En un contexto tan creativo como el valenciano, diríase que la vocación artística era en algunos casos como un componente genético que con facilidad se transmitía de padres a hijos. Tal es el caso de los Pinazo, que son un ejemplo que sin duda destaca entre las diversas familias artísticas de la ciudad, como los Capuz, los López, los Benlliure, los Sorolla o los Manaut Viglietti, entre otros.

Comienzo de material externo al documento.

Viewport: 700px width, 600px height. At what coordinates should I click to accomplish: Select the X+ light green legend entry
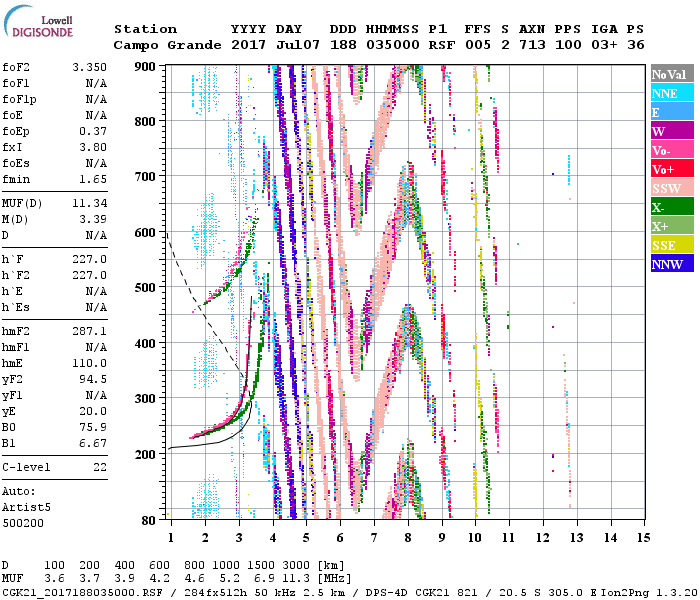[671, 226]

En este fenómeno de transmisión del oficio hay un componente práctico, de continuidad o herencia de una tradición, de vocación también. La vivencia y familiaridad con la creación artística crea una predisposición que favorece la continuidad del oficio. Como ejemplifica bien el caso del clan de los Pinazo que ahora se presenta. El gran maestro Ignacio Pinazo Camarlench (1849-1916) tuvo dos hijos que se dedicaron al arte, José e Ignacio Pinazo Martínez, el primero pintor y el segundo escultor, aunque también practicó la pintura y fue cantante. Aunque Ignacio Pinazo Martínez es un gran escultor, se ha optado ahora por mostrar la obra de Marisa Pinazo Mitjans (1912-1990), hija de José Pinazo Martínez (1879-1933), ya que es ella quien da continuidad al arte de la pintura dentro de la tercera generación.

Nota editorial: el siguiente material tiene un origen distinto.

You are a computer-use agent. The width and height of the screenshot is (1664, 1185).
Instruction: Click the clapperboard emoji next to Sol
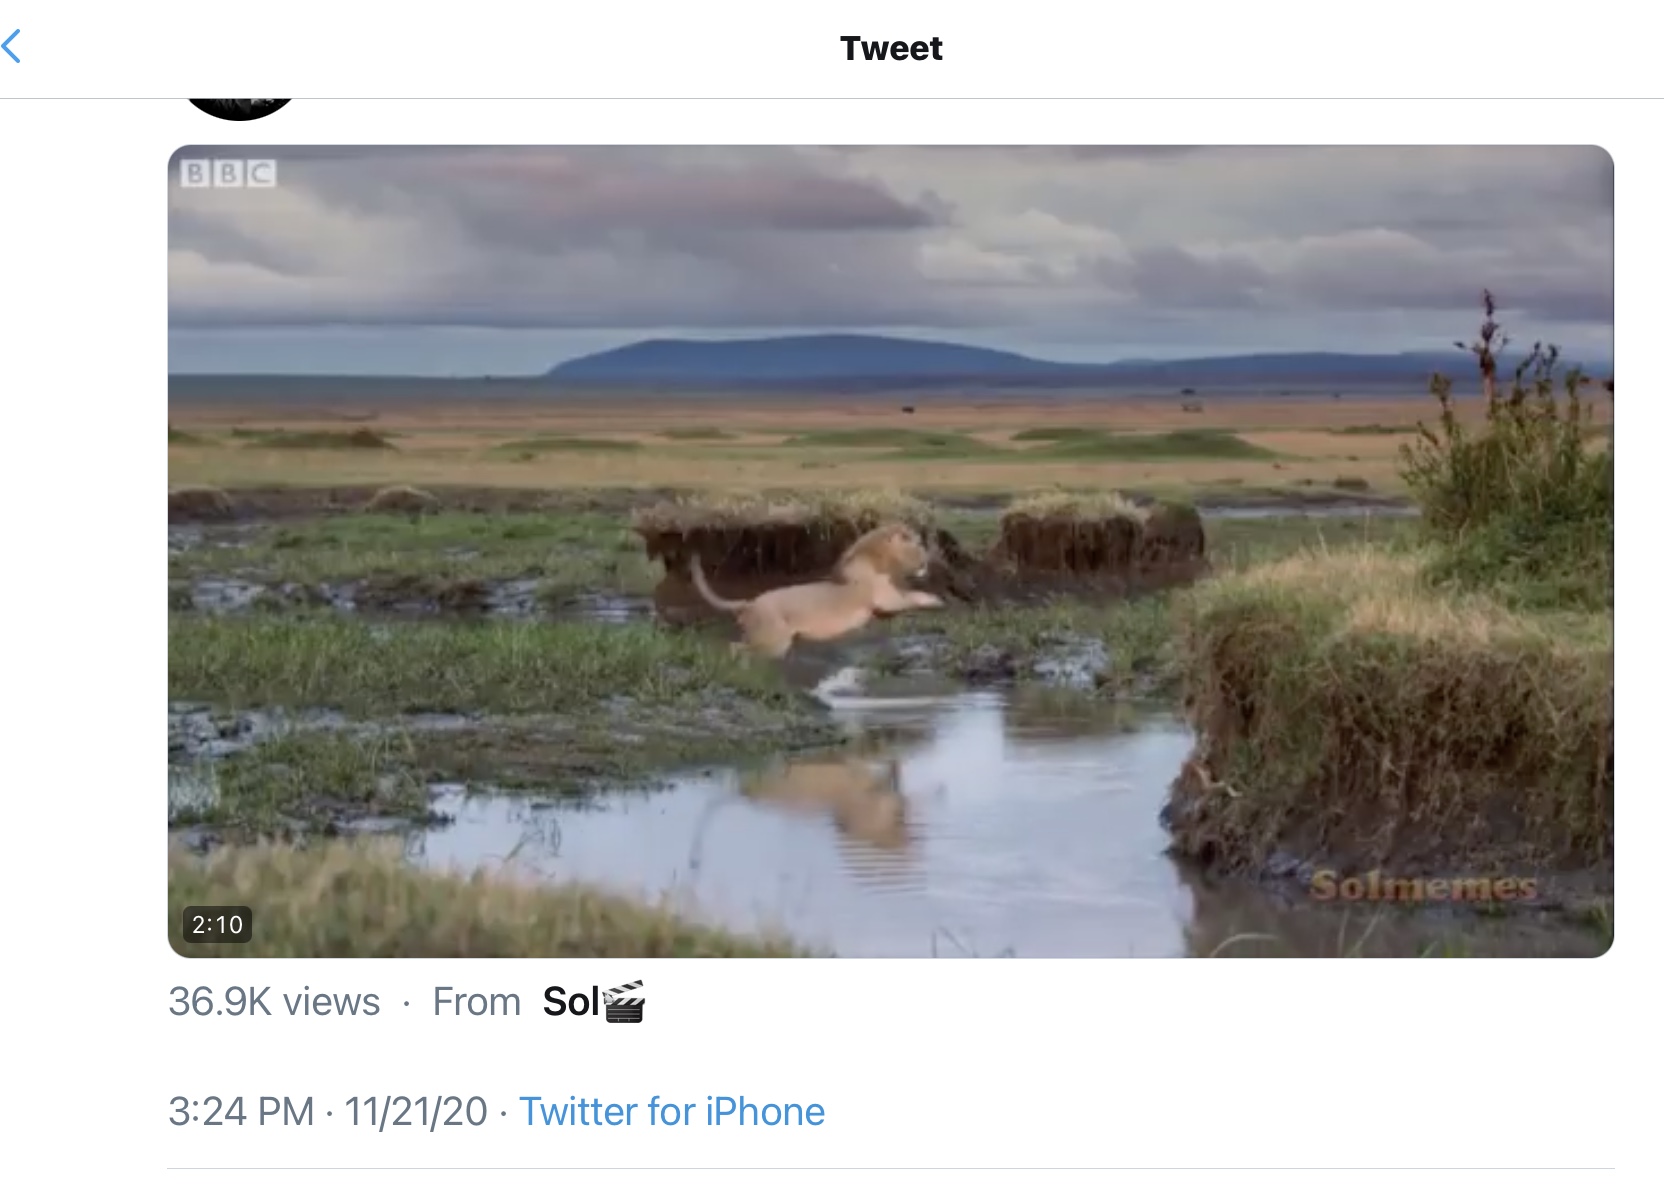pyautogui.click(x=625, y=1001)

Confrontar o mostrar secuencialmente el arte de tres generaciones obliga a interpretar las relaciones existentes, la evolución gradual de cada uno de ellos, así como unas persistencias que lógicamente son más acentuadas entre padre e hijo que entre abuelo y nieta. Aunque la potente personalidad del abuelo sea objeto de veneración, el arte de cada cual sigue su curso y las creaciones de los tres van hablando de una superación de modelos y de evoluciones estilísticas que en su conjunto posibilitan realizar un sugestivo recorrido que nos lleva del Naturalismo y el Modernismo al Art Decó.

Los estímulos que provocan los modelos paternos en las distintas generaciones crean unas conexiones o nexos que se detectan claramente entre los trabajos de Ignacio Pinazo y las creaciones de José Pinazo de su fase inicial, al igual que sucede entre ciertas pinturas de Marisa Pinazo y creaciones de José Pinazo. Una breve selección y hermanamiento de obras de distinto género permiten apreciarlo con nitidez.